For that reason, we need to be careful that when we pass money to intermediate agencies, we do so with agreement that money will not go to projects that we would not have agreed to fund ourselves. For example, we are the fifth largest contributor to the World Bank. While our contribution is only around 10% of our total spending on aid, some of that money is going to projects that DfID would not have funded directly itself: there are examples in projects in Iran, China and India. The International Development Secretary promised that there would be a tighter focus on 27 of the poorer countries, and that seems to be right.

The same problem seems to have occurred with the EU, where British aid has been used to support some projects that would not have been supported directly by the UK. I welcome DfID’s intention to go with “what works”, in the words of the previous Secretary of State.
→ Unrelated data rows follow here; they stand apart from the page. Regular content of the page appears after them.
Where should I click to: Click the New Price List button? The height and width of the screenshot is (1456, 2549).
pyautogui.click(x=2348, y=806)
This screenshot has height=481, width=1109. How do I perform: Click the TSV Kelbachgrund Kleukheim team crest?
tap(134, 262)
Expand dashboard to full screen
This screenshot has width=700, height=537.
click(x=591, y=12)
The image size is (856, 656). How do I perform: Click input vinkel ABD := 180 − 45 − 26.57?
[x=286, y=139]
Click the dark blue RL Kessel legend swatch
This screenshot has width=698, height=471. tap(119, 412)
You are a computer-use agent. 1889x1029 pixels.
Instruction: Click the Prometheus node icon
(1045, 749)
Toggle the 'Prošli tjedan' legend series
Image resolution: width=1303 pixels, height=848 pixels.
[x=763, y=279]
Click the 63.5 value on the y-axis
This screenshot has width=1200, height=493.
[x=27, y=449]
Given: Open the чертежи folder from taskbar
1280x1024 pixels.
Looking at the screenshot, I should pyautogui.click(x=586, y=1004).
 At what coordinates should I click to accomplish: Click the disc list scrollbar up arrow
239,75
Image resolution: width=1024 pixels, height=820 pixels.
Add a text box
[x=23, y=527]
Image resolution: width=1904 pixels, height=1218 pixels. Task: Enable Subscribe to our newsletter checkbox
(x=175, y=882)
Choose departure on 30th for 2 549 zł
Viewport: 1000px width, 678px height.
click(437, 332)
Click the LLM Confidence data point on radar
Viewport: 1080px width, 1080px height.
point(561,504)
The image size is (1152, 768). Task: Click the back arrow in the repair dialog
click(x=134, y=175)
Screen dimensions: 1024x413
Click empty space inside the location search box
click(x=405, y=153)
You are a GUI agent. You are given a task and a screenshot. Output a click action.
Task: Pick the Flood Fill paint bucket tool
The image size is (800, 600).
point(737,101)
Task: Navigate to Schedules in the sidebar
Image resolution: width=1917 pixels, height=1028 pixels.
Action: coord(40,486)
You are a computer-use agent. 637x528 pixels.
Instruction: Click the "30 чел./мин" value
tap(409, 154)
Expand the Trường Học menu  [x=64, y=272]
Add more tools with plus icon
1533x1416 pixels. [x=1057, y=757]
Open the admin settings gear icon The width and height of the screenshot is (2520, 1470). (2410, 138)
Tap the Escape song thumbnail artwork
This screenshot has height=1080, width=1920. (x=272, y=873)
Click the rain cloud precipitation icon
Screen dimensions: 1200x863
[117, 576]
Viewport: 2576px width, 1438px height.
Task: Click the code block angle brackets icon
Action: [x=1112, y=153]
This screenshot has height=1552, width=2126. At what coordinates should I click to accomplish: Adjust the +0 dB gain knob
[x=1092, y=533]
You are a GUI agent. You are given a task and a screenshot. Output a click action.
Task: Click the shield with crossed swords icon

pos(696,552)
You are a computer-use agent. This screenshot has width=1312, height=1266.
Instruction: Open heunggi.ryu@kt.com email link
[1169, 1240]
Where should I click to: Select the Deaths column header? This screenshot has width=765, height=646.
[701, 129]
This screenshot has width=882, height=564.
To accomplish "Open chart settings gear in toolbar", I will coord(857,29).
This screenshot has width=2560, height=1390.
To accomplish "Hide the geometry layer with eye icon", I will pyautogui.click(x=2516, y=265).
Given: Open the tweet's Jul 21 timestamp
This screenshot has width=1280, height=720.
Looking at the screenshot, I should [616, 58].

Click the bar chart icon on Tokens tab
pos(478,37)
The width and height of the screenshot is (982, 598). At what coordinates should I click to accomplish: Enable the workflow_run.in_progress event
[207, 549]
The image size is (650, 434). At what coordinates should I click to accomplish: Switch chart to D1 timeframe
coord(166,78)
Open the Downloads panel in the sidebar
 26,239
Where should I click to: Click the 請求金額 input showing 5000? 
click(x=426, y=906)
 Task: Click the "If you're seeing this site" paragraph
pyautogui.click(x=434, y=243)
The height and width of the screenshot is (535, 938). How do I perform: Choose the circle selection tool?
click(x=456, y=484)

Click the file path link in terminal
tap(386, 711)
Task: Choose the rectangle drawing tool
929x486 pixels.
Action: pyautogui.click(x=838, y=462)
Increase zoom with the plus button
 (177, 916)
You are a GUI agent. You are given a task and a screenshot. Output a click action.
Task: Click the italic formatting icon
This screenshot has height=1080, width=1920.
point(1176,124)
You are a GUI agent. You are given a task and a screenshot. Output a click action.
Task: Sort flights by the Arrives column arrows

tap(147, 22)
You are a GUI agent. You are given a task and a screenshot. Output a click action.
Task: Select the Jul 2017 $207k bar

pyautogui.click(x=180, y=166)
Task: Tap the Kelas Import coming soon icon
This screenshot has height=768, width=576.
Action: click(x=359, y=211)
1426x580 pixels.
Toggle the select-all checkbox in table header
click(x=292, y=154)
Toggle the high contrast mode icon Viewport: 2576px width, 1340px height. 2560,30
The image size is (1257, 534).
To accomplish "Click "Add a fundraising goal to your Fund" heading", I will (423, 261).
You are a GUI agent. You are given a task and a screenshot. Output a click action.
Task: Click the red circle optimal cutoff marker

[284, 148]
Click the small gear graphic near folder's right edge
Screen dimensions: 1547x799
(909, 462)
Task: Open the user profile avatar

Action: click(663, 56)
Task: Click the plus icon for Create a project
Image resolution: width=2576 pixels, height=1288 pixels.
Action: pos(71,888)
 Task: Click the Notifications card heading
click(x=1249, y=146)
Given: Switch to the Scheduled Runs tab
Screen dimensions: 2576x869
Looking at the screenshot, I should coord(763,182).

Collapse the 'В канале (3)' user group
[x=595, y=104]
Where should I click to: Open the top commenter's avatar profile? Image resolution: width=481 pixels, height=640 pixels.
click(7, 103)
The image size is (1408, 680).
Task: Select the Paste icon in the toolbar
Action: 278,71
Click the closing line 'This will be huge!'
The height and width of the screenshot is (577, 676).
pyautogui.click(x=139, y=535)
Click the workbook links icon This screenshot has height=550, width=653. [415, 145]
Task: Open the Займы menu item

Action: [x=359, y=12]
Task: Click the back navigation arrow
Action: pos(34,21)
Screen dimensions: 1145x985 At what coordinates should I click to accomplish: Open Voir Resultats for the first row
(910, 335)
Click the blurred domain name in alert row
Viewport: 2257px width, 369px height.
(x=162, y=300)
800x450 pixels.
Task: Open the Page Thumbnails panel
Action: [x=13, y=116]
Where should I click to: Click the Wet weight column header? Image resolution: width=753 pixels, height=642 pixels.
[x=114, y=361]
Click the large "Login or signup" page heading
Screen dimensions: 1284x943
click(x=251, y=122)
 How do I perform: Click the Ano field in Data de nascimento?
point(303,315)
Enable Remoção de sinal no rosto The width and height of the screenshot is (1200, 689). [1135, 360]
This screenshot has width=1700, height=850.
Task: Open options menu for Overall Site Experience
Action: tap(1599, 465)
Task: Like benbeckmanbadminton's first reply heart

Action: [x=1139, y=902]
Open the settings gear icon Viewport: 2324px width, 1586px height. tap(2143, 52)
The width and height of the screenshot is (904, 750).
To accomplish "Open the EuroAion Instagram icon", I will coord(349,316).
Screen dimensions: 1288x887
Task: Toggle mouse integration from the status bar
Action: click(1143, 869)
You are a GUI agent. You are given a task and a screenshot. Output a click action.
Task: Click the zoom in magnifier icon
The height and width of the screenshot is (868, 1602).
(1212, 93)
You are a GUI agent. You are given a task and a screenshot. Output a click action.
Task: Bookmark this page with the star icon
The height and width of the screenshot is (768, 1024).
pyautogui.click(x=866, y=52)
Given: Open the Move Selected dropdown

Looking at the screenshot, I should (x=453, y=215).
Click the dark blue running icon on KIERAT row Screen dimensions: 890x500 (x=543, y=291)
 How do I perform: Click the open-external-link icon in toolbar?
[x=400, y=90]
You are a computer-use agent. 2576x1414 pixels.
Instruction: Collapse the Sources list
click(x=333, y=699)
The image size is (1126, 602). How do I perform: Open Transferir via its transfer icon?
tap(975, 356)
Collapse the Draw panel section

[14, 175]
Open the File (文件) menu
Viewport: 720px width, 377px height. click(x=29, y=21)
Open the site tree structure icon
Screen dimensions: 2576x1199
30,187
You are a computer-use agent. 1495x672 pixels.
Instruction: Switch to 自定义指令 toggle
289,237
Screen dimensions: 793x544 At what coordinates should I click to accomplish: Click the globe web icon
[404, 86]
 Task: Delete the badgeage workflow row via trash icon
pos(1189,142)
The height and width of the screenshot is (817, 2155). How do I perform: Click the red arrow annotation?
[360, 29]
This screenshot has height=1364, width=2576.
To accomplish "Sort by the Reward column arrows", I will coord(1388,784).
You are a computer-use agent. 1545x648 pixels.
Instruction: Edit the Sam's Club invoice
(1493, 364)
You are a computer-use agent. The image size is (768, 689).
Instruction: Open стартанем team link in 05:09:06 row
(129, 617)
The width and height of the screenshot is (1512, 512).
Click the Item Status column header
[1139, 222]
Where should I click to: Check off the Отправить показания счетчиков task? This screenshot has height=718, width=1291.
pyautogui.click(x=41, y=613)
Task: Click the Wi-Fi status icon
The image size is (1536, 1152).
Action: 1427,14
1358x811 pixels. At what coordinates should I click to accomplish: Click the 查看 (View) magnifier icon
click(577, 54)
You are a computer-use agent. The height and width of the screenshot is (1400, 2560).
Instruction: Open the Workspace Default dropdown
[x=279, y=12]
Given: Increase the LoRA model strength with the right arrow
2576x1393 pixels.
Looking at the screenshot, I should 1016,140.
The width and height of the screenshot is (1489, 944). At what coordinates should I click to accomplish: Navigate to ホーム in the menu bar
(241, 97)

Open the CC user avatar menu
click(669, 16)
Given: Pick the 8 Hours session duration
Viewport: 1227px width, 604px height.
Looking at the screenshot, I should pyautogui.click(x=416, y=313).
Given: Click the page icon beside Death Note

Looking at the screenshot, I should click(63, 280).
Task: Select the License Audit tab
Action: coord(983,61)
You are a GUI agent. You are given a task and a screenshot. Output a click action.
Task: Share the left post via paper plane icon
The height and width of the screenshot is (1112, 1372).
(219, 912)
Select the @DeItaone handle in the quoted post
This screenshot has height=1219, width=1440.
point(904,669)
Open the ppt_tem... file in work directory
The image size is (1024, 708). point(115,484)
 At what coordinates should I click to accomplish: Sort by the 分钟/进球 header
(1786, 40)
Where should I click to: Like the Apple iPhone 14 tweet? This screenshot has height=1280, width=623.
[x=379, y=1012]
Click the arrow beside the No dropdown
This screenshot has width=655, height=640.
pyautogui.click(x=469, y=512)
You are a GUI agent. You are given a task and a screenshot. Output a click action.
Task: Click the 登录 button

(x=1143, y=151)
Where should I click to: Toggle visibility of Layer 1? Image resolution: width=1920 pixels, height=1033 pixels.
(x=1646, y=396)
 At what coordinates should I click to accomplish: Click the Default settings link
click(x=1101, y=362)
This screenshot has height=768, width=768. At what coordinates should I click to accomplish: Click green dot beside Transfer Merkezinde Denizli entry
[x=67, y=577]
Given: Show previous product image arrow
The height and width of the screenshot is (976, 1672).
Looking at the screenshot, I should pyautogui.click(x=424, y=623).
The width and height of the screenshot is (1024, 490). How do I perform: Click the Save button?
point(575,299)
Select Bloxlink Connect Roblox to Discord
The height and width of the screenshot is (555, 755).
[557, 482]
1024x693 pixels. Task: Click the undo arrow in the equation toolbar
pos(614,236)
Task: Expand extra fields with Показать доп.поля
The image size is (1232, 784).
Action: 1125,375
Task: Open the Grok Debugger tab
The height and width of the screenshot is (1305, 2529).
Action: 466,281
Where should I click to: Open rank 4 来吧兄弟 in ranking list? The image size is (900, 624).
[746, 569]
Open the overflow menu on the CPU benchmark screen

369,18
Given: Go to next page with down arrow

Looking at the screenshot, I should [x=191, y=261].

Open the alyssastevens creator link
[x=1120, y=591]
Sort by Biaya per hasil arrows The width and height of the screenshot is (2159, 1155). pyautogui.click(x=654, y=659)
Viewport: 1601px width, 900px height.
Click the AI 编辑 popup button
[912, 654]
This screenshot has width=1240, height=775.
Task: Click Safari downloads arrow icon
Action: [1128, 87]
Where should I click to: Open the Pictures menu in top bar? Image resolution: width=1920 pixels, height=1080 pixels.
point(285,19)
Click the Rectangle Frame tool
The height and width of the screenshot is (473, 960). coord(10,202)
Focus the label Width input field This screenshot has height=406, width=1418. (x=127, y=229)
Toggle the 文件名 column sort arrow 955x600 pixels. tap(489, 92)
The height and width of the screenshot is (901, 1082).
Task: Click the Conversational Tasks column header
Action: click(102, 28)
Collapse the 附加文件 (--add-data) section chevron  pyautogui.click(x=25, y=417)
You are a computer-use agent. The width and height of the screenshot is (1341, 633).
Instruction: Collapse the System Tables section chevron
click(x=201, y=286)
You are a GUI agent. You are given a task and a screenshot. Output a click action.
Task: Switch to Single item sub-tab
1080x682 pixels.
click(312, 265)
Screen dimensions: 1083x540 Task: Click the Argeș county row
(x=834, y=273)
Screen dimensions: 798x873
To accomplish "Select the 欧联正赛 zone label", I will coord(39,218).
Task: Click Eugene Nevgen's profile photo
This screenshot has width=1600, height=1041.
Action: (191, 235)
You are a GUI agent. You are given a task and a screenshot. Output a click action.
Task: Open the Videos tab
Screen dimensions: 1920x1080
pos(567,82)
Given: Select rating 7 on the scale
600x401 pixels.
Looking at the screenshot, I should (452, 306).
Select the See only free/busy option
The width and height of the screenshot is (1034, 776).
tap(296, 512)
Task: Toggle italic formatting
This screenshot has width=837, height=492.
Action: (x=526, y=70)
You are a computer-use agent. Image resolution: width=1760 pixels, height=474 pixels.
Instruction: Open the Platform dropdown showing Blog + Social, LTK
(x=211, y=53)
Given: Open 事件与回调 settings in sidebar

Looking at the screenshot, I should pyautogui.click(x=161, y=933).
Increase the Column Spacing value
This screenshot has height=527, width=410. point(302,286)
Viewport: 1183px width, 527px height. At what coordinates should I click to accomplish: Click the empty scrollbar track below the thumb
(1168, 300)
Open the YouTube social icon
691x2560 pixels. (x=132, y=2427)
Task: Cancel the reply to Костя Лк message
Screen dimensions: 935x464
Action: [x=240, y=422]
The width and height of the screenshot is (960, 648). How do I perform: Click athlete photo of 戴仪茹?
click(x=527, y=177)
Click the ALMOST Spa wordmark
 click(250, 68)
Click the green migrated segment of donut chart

Certainly, the bilateral aid review he undertook, resulting in country offices bidding against planned results rather than just for access to funding, will help. In education, might this mean longer contracts to allow for vital institution-building and implementation? Might it mean educational consultants working alongside rather than for an overseas ministry? Might projects be clearly part of a bigger picture rather than one-off without proper follow-up? In building civil society, might it mean focusing on outcomes so that large and prolonged aid programmes do not have a corrosive effect on local political and government systems? In health might this mean following the advice of Professor Sachs of Columbia University, which is quoted at paragraph 108 of our report? It says:

“‘I am not keen on programmes that say, “You are a good Government, you get high governance scores from the World Bank, therefore you are going to be a recipient of budget assistance and we trust you”. I trust nobody.’ Handing over money to central government and expecting it to reach the local level is, unless very carefully designed, ‘a hope too far’. Professor Sachs is instead ‘a big fan of well targeted, well defined programmes that can accomplish well designed and specified purposes’, such as delivery of bed nets or vaccines”.

Health projects like that drive growth because people are well.

In the past 20 years, 18 out of 54 countries have moved from being classed as low income to being classed as middle income. Our job is to help many more low-income countries to move from aid to trade and from low income to middle income.

This is not just about 0.7% or any other number; it is about doing what we can and should do to help poor countries to grow their way out of poverty. It also means the Government reassuring everyone that there is indeed capacity in DfID to spend effectively and, in so doing, to build public support for development aid.